### MATERIAL SHOWN

+ + + +

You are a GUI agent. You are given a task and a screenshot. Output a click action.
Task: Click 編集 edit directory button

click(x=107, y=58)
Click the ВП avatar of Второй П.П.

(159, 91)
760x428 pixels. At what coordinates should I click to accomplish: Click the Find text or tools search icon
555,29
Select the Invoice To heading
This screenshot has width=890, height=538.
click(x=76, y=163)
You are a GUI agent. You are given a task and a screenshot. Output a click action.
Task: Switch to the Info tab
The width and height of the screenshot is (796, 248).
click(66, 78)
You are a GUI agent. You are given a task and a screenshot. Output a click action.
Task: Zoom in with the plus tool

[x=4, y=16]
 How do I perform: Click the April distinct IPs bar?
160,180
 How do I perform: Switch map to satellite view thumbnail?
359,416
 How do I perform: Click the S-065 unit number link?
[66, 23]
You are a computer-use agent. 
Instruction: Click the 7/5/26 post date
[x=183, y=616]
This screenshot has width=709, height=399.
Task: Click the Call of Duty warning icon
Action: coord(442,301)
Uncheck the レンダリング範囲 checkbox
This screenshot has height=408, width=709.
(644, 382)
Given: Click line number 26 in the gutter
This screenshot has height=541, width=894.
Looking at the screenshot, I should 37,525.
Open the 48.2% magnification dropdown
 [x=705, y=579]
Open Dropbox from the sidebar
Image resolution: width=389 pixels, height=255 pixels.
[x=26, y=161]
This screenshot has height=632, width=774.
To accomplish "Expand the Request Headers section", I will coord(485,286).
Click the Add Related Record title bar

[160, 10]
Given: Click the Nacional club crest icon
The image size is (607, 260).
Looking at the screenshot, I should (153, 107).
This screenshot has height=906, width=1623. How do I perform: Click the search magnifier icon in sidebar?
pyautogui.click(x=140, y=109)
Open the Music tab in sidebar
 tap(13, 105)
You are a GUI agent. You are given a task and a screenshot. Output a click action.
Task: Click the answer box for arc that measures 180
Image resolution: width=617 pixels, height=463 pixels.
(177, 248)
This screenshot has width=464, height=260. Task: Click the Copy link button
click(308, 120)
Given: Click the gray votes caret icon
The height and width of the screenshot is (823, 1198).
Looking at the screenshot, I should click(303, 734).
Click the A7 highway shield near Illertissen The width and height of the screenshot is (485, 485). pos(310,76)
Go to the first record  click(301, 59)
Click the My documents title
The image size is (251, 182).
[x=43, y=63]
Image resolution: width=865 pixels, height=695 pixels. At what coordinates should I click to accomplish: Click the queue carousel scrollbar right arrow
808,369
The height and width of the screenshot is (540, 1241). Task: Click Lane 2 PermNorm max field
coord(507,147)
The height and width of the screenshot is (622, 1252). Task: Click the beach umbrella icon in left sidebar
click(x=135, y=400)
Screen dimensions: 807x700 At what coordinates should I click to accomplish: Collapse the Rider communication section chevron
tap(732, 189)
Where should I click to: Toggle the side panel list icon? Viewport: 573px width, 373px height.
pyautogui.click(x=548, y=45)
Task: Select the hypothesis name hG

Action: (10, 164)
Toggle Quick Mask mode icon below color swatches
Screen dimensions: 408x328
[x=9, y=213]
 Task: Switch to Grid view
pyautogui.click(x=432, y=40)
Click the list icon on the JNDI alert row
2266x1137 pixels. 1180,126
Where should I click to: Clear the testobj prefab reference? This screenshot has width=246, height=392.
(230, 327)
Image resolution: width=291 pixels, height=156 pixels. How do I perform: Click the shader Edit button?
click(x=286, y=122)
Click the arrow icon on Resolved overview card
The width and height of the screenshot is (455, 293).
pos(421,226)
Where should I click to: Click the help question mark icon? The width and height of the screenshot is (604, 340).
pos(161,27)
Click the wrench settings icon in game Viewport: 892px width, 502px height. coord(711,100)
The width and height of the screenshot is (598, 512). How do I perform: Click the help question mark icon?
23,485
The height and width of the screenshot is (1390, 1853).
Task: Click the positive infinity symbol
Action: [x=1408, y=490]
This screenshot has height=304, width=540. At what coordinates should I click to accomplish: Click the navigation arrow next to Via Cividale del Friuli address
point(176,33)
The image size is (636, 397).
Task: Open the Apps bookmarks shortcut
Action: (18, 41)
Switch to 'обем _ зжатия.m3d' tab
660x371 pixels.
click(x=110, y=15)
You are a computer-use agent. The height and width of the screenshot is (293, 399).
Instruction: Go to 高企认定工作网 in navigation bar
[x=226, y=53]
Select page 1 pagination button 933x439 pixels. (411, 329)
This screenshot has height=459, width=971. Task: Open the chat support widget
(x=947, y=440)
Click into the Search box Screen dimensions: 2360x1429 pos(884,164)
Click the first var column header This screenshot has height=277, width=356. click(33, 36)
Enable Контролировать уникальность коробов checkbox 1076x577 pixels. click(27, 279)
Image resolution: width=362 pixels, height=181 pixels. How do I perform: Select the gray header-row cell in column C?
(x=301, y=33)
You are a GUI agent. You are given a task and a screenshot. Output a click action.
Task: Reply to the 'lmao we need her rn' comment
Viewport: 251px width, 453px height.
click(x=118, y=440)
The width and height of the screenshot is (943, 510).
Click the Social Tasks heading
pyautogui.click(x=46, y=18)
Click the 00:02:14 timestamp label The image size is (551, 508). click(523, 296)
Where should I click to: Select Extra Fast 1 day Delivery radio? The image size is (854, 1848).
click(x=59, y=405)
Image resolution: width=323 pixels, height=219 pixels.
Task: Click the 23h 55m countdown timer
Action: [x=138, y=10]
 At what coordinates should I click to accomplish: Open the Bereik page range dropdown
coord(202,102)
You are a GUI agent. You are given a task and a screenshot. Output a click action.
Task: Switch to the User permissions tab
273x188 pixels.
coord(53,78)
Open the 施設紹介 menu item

+ + + +

### THE EXERCISE
Reproduce word for word the lines of the material starting with the line that contains "Image resolution: width=291" and going on through the line that contains "(x=947, y=440)", both ends included.

### ANSWER TO THIS PROBLEM
Image resolution: width=291 pixels, height=156 pixels. How do I perform: Click the shader Edit button?
click(x=286, y=122)
Click the arrow icon on Resolved overview card
The width and height of the screenshot is (455, 293).
pos(421,226)
Where should I click to: Click the help question mark icon? The width and height of the screenshot is (604, 340).
pos(161,27)
Click the wrench settings icon in game Viewport: 892px width, 502px height. coord(711,100)
The width and height of the screenshot is (598, 512). How do I perform: Click the help question mark icon?
23,485
The height and width of the screenshot is (1390, 1853).
Task: Click the positive infinity symbol
Action: [x=1408, y=490]
This screenshot has height=304, width=540. At what coordinates should I click to accomplish: Click the navigation arrow next to Via Cividale del Friuli address
point(176,33)
The image size is (636, 397).
Task: Open the Apps bookmarks shortcut
Action: (18, 41)
Switch to 'обем _ зжатия.m3d' tab
660x371 pixels.
click(x=110, y=15)
You are a computer-use agent. The height and width of the screenshot is (293, 399).
Instruction: Go to 高企认定工作网 in navigation bar
[x=226, y=53]
Select page 1 pagination button 933x439 pixels. (411, 329)
This screenshot has height=459, width=971. Task: Open the chat support widget
(x=947, y=440)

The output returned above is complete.